(Exercise data Opens)
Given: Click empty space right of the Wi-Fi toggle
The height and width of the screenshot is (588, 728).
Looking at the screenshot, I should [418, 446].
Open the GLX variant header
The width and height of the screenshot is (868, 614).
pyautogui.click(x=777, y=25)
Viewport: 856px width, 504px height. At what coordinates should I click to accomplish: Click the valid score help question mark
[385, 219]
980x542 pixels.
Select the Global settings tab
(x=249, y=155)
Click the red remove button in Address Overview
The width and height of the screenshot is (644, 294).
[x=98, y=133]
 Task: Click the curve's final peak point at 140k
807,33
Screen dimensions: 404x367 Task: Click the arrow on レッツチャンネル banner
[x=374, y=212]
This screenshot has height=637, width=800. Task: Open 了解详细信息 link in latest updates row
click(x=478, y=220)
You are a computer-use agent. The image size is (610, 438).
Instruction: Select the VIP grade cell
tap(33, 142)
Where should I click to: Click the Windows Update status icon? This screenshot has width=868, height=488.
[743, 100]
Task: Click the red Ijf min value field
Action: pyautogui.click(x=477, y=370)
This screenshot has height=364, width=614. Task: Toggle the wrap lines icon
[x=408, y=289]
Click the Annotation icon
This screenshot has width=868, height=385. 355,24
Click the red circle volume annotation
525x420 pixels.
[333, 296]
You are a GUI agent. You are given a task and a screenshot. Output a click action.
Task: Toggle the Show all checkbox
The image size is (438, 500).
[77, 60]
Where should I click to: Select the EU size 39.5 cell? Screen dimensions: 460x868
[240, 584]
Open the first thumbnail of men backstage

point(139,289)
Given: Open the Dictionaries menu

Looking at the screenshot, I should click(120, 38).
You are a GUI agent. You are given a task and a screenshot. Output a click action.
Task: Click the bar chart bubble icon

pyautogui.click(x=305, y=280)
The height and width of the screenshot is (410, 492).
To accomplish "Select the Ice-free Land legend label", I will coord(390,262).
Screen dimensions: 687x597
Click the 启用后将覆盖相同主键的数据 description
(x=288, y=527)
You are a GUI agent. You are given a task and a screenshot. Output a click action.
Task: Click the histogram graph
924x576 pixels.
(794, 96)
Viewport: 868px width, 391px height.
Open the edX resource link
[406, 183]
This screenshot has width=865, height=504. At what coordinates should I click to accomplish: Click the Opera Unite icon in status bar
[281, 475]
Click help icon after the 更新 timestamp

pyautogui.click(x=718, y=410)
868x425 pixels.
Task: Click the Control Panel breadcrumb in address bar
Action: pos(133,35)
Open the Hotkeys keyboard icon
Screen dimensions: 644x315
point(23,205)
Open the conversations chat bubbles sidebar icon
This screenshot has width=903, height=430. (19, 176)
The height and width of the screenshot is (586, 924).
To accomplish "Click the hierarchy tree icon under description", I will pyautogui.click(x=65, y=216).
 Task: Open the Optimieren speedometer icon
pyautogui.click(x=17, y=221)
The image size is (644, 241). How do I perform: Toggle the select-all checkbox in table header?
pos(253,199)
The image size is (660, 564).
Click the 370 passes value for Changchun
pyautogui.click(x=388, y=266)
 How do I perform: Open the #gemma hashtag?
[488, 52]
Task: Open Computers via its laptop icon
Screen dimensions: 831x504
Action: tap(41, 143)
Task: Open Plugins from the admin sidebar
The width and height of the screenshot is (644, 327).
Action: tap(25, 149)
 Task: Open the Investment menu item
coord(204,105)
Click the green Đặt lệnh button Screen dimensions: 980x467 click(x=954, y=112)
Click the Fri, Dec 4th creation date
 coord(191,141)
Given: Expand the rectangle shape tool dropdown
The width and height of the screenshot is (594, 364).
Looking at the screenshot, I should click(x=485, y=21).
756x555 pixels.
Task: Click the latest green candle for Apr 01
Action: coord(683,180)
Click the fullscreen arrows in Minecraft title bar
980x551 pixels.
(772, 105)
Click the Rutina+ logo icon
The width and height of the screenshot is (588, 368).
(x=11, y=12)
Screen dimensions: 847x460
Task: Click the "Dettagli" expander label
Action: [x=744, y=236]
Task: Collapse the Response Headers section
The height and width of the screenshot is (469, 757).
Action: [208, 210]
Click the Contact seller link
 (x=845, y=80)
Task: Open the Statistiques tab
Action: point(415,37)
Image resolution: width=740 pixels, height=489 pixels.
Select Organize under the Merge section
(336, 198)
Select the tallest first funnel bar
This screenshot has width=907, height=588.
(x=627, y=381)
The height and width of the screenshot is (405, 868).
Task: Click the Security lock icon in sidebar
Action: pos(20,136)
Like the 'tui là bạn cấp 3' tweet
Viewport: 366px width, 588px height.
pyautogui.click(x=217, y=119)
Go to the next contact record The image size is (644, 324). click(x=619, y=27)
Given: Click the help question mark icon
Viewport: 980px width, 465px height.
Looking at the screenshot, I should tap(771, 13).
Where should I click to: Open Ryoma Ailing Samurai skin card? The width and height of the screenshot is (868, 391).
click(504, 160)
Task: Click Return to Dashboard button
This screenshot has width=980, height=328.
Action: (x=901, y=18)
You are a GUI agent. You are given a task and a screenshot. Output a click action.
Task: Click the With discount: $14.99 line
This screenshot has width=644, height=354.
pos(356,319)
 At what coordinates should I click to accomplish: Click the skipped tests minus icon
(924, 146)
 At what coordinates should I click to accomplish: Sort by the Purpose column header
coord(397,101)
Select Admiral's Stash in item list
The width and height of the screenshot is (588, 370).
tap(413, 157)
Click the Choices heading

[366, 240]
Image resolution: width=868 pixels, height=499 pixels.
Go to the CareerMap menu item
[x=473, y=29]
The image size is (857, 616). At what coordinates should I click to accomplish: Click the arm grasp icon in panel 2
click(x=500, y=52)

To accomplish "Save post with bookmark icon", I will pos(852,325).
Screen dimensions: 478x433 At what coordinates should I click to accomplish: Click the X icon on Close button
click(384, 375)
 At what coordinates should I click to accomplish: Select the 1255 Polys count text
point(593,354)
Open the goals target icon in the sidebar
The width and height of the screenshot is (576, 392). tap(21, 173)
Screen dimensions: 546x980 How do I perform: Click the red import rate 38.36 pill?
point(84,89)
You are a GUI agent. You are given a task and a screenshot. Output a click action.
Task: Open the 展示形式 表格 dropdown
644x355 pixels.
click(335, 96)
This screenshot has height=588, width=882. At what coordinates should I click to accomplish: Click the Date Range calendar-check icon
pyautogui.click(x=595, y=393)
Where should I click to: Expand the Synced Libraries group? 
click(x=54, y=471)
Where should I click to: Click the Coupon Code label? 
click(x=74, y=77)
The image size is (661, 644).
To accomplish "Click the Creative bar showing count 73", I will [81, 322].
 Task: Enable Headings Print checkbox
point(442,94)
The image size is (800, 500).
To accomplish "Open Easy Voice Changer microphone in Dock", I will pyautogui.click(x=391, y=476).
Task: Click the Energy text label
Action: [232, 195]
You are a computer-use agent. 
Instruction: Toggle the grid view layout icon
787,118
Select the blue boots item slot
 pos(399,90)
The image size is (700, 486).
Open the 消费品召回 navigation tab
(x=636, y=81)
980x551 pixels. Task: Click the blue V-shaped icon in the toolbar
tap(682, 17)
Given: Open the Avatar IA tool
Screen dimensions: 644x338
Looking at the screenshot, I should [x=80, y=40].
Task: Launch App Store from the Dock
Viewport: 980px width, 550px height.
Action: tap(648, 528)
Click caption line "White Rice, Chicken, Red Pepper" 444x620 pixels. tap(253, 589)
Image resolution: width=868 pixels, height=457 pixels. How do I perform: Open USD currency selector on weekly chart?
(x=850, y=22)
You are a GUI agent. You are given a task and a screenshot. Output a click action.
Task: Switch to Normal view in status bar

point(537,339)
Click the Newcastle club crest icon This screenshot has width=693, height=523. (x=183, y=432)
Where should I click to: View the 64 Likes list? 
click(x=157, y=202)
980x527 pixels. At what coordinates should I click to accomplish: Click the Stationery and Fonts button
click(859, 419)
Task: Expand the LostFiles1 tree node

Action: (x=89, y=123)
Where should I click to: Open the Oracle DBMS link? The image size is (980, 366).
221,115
(Exercise data Closes)
Wherever the string "from" occurs in the listing, return the line it sits on.

Task: Open Plugins from the admin sidebar
Task: Launch App Store from the Dock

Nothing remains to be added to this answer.